Senator Murphy spearheaded the effort to ensure funding for summer programs could be allocated to recreation and enrichment and not merely academic remediation.
“I look at this summer as a tremendous opportunity,” Murphy said. “My fear is that if you give all the money to the school systems without any dedicated money for summer programming, all that will happen is that kids will be put in summer school. And that’s not what every kid needs. In fact, I would argue that’s not what most kids need this summer. Most kids need social reengagement this summer, and that doesn’t always come through summer school programming.”
Other measures in the bill include $7 billion for internet connectivity and devices and $39 billion for early-childhood programs.
Reducing childhood poverty
In addition to $1,400 direct payments to most Americans, the bill also provides families with a child tax credit sought for nearly twenty years by Congresswoman Rosa DeLauro. Individuals earning $75,000 or less and married couples earning up to $150,000 will receive $3,600 for children under age 6 and $3,000 for children ages 6-17, with the credit phased out completely for individuals earning $95,000 and above and joint filers making above $170,000.
“The moment has found us,” said DeLauro. “The crystallization of the child tax credit and what it can do to lift children and families out of poverty is extraordinary. We’ve been talking about this for years.”

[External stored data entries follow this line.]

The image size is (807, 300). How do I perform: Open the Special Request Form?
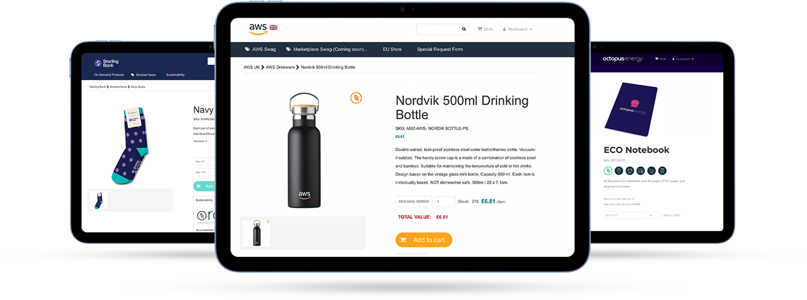pyautogui.click(x=440, y=49)
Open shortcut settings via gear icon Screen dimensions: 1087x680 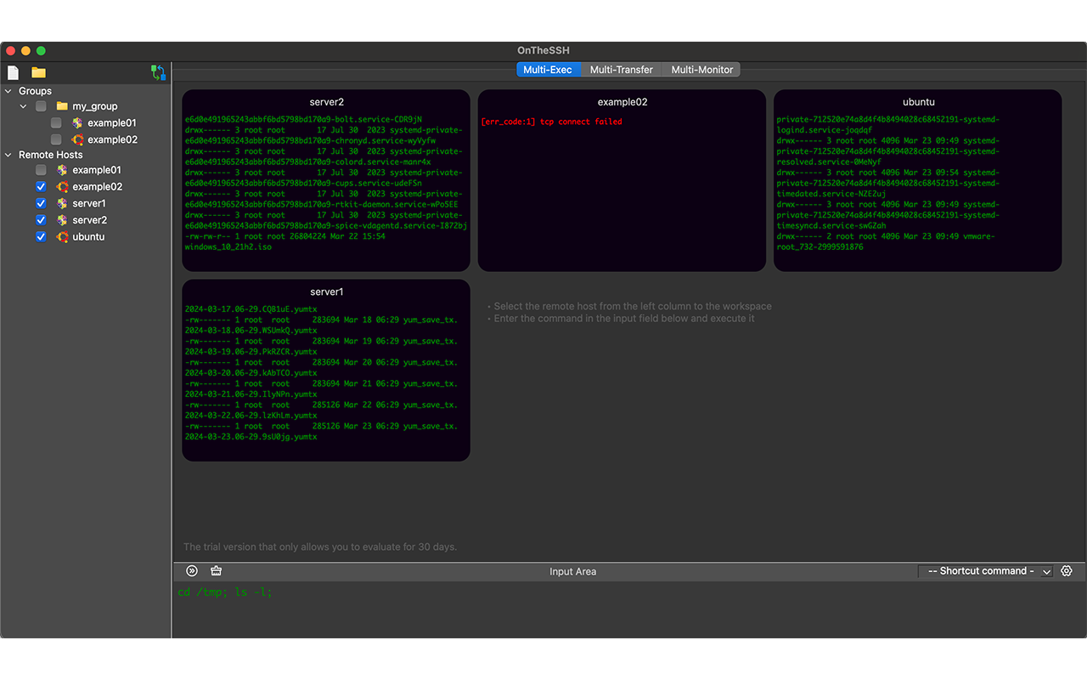point(1067,570)

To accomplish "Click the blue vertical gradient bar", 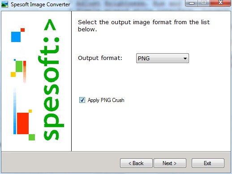I will [x=15, y=110].
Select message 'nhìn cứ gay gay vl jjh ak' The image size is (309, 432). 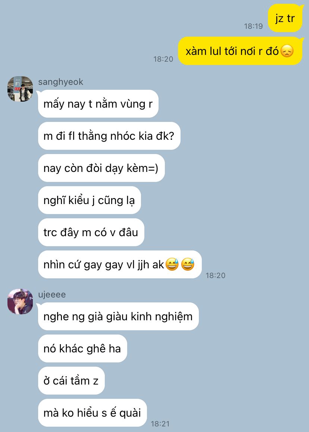[120, 265]
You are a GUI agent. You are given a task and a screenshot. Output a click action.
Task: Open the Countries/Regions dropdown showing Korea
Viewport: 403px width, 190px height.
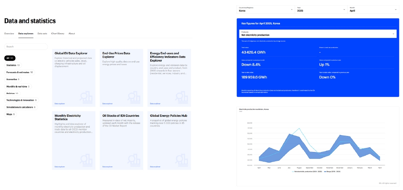click(265, 9)
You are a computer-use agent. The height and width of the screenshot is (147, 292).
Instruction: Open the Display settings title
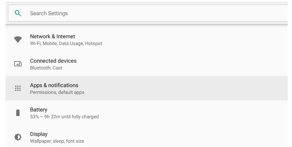tap(39, 134)
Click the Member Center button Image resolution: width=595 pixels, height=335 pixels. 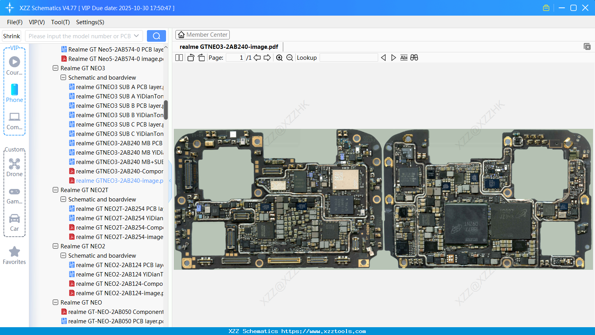pyautogui.click(x=202, y=35)
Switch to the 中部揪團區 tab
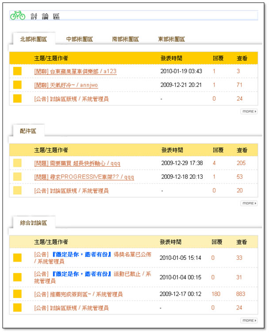 click(x=79, y=39)
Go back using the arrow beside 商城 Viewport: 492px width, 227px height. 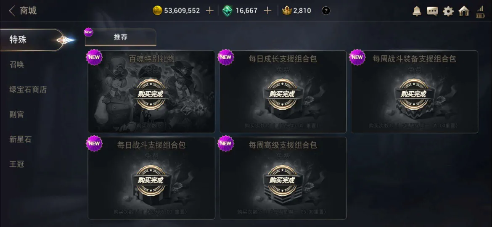tap(12, 11)
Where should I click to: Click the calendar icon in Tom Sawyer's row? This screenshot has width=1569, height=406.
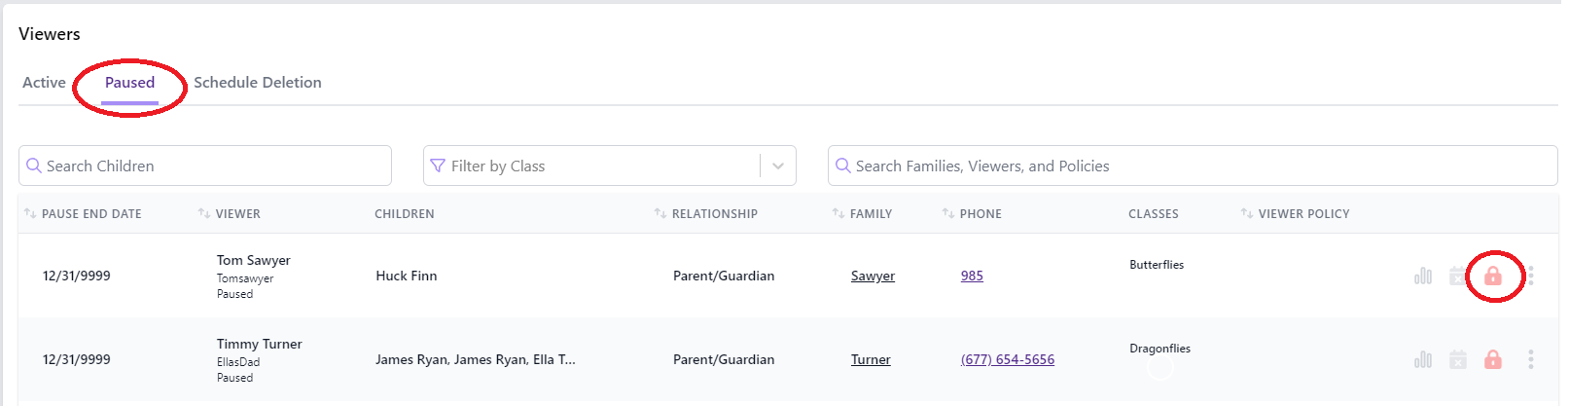[x=1457, y=276]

Unlike the existing program that offers families the tax credit annually when they file their taxes, the relief package will provide families with monthly payments expected to start this summer, providing a stable cash flow.
The credit is also being extended to millions of families who earn too little to qualify for the credit under existing law. The Center on Poverty and Social Policy at Columbia University estimates that the credit will reduce child poverty by 45 percent overall and 52 percent for African Americans.
Though the bill only implements the tax credit for this year, Senator Murphy said he thinks when Congress sees the benefit and hears the clamors from Americans to make the credit permanent that it will answer that call.
“I think we are going to see the immediate benefits of lifting half the kids who are currently living in poverty out of poverty,” he said. “I think we’re going to see that in educational achievement, I think we’re going to see it in the benefit that accrues to their health.”
“We applaud the leadership of President Biden and Vice President Harris, Speaker Pelosi and Leader Schumer and the representatives and senators for getting the job done,” said NEA President Becky Pringle. “We have an unprecedented opportunity to create the public schools all students—Black and white, Native and newcomer, Hispanic and Asian alike—need and deserve. Our work is not over.”